Items from a dataset
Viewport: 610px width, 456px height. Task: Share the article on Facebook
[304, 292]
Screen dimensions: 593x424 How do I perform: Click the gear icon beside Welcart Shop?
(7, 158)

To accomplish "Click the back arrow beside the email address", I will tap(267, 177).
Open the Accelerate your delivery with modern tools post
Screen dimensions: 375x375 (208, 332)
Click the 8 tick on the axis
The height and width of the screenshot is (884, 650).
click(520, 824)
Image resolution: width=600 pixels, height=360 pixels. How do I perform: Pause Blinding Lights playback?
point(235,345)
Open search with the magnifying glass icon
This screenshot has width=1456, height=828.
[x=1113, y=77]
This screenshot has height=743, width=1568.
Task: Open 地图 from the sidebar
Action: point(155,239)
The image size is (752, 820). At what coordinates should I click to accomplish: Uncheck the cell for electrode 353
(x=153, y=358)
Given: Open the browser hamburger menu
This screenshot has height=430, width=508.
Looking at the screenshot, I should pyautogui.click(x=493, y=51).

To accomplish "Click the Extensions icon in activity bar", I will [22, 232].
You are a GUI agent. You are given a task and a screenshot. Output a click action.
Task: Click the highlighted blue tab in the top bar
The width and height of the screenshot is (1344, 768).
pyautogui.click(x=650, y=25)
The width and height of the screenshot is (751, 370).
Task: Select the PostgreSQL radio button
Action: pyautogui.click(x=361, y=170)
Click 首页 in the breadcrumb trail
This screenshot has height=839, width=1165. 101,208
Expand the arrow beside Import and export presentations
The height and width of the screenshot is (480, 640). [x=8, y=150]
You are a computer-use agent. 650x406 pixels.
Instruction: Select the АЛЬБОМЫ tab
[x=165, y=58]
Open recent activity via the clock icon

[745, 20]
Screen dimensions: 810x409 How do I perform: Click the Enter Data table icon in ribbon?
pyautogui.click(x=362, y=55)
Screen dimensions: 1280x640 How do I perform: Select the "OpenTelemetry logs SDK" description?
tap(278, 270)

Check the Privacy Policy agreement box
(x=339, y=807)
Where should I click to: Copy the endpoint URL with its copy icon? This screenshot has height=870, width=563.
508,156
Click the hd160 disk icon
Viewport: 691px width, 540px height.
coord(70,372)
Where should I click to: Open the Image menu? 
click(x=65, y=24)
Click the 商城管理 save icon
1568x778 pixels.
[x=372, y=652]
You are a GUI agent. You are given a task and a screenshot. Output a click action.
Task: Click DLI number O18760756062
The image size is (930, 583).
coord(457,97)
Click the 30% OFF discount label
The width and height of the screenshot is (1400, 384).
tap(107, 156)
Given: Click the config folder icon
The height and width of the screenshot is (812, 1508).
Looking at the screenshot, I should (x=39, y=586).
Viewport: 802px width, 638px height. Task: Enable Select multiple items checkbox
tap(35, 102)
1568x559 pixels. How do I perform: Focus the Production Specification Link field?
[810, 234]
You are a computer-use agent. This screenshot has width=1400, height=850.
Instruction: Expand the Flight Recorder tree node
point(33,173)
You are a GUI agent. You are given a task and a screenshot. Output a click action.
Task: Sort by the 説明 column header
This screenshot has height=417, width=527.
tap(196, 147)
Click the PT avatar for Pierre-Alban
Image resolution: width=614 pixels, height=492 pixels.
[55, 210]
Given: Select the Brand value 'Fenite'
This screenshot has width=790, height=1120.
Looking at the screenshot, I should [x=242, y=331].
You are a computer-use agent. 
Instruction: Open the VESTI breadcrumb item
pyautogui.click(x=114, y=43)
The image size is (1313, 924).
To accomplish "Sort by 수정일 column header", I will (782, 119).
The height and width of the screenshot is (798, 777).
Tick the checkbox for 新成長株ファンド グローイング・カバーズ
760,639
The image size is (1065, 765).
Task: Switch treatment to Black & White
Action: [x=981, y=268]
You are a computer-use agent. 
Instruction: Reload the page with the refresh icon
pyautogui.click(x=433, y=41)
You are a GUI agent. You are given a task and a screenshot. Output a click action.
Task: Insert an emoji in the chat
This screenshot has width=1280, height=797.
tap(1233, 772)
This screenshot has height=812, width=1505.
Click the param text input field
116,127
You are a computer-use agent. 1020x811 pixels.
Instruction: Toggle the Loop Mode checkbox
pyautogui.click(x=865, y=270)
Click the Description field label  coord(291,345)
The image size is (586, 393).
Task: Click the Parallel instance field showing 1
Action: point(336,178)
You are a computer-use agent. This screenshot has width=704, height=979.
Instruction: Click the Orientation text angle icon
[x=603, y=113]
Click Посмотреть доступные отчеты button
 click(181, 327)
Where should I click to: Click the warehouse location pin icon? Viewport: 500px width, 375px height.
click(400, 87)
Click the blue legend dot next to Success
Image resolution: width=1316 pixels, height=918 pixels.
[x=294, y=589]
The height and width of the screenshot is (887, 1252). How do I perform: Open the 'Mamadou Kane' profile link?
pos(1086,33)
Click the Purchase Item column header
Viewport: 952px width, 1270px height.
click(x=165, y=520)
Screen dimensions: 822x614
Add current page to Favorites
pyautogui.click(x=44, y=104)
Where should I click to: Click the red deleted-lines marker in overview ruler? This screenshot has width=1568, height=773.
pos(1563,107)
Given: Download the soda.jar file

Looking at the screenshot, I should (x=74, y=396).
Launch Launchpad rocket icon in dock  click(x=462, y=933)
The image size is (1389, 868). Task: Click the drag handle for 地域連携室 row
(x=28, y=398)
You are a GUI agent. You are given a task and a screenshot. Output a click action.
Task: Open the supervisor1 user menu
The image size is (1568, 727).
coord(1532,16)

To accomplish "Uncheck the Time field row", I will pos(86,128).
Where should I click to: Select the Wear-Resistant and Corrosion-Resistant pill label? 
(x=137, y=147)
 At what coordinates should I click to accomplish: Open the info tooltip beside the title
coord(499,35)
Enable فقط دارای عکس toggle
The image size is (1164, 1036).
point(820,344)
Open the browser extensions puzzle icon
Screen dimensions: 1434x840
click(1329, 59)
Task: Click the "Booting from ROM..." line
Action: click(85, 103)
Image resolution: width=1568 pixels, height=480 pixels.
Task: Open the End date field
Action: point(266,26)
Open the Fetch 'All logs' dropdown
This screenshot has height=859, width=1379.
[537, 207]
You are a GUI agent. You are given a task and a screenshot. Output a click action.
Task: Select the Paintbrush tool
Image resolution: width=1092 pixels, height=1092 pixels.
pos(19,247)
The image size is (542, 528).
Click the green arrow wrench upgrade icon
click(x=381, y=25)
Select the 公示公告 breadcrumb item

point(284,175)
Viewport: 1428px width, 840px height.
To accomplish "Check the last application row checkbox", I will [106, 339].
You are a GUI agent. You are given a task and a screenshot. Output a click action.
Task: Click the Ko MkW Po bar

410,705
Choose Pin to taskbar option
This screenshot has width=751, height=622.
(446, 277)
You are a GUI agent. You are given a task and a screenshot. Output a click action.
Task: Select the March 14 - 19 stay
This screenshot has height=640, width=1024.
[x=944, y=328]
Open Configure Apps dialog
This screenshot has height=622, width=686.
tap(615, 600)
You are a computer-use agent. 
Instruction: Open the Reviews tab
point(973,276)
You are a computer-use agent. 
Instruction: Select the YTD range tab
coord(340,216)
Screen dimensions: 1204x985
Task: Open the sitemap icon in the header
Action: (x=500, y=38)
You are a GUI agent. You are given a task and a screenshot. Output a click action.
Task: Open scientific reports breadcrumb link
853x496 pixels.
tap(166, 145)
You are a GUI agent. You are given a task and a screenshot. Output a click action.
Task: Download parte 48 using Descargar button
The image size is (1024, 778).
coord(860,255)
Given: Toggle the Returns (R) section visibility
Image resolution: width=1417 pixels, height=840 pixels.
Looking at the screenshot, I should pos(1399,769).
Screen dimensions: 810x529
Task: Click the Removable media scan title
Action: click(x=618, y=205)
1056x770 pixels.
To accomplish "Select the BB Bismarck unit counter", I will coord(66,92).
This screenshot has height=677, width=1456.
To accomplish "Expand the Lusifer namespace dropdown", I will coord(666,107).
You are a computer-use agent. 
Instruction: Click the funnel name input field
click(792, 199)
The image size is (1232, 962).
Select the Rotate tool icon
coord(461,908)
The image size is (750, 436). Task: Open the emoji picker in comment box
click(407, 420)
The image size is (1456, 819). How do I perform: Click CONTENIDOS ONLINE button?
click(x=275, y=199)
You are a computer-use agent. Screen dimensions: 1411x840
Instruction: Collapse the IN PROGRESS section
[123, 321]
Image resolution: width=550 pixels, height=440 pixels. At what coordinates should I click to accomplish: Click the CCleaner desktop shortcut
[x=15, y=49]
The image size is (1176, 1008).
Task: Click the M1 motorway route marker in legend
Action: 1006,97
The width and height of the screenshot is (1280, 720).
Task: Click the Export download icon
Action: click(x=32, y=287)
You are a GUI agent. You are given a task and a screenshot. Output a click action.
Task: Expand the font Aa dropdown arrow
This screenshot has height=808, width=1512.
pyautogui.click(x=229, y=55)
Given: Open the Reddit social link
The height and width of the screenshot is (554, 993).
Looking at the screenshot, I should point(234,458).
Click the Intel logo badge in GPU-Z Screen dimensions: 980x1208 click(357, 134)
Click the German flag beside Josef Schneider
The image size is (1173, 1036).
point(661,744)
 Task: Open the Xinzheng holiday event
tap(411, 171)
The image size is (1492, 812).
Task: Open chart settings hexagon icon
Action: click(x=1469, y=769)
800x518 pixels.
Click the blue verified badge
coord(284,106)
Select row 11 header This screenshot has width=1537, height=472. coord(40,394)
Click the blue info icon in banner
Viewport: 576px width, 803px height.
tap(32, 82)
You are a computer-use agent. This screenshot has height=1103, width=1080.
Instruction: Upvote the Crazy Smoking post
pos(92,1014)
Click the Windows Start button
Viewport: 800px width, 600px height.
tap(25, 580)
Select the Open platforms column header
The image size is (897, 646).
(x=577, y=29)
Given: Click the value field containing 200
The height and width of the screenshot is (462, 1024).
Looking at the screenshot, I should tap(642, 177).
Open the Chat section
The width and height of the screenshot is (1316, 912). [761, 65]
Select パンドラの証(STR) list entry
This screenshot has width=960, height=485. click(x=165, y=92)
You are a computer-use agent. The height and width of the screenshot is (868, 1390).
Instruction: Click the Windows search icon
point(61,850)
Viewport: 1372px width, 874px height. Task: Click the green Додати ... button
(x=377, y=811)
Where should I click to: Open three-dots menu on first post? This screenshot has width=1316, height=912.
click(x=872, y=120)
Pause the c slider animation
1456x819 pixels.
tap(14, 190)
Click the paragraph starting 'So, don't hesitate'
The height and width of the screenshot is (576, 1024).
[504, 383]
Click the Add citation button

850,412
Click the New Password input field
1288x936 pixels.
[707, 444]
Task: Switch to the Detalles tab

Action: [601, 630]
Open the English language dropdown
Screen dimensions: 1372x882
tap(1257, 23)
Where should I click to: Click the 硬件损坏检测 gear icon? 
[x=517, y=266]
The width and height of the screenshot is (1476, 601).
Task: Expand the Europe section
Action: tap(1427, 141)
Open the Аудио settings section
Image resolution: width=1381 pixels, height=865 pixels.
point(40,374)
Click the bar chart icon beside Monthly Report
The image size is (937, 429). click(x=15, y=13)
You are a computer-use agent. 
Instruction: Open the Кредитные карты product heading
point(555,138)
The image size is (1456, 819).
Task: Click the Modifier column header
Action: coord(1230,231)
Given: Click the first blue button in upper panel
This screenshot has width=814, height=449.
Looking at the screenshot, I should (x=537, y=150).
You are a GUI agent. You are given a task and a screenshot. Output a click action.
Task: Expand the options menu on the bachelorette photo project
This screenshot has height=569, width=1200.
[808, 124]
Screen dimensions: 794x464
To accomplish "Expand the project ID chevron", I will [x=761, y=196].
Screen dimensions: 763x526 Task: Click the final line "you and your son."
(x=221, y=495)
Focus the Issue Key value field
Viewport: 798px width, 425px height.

* _TASK DETAILS_: Copy the lines of the material above, starting at the line with "Given: Click the value field containing 200" and continuing through the line with "(x=377, y=811)", both included. Reproduce them verbatim.

* _OUTPUT FOR THIS TASK_:
Given: Click the value field containing 200
The height and width of the screenshot is (462, 1024).
Looking at the screenshot, I should tap(642, 177).
Open the Chat section
The width and height of the screenshot is (1316, 912). [761, 65]
Select パンドラの証(STR) list entry
This screenshot has width=960, height=485. click(x=165, y=92)
You are a computer-use agent. The height and width of the screenshot is (868, 1390).
Instruction: Click the Windows search icon
point(61,850)
Viewport: 1372px width, 874px height. Task: Click the green Додати ... button
(x=377, y=811)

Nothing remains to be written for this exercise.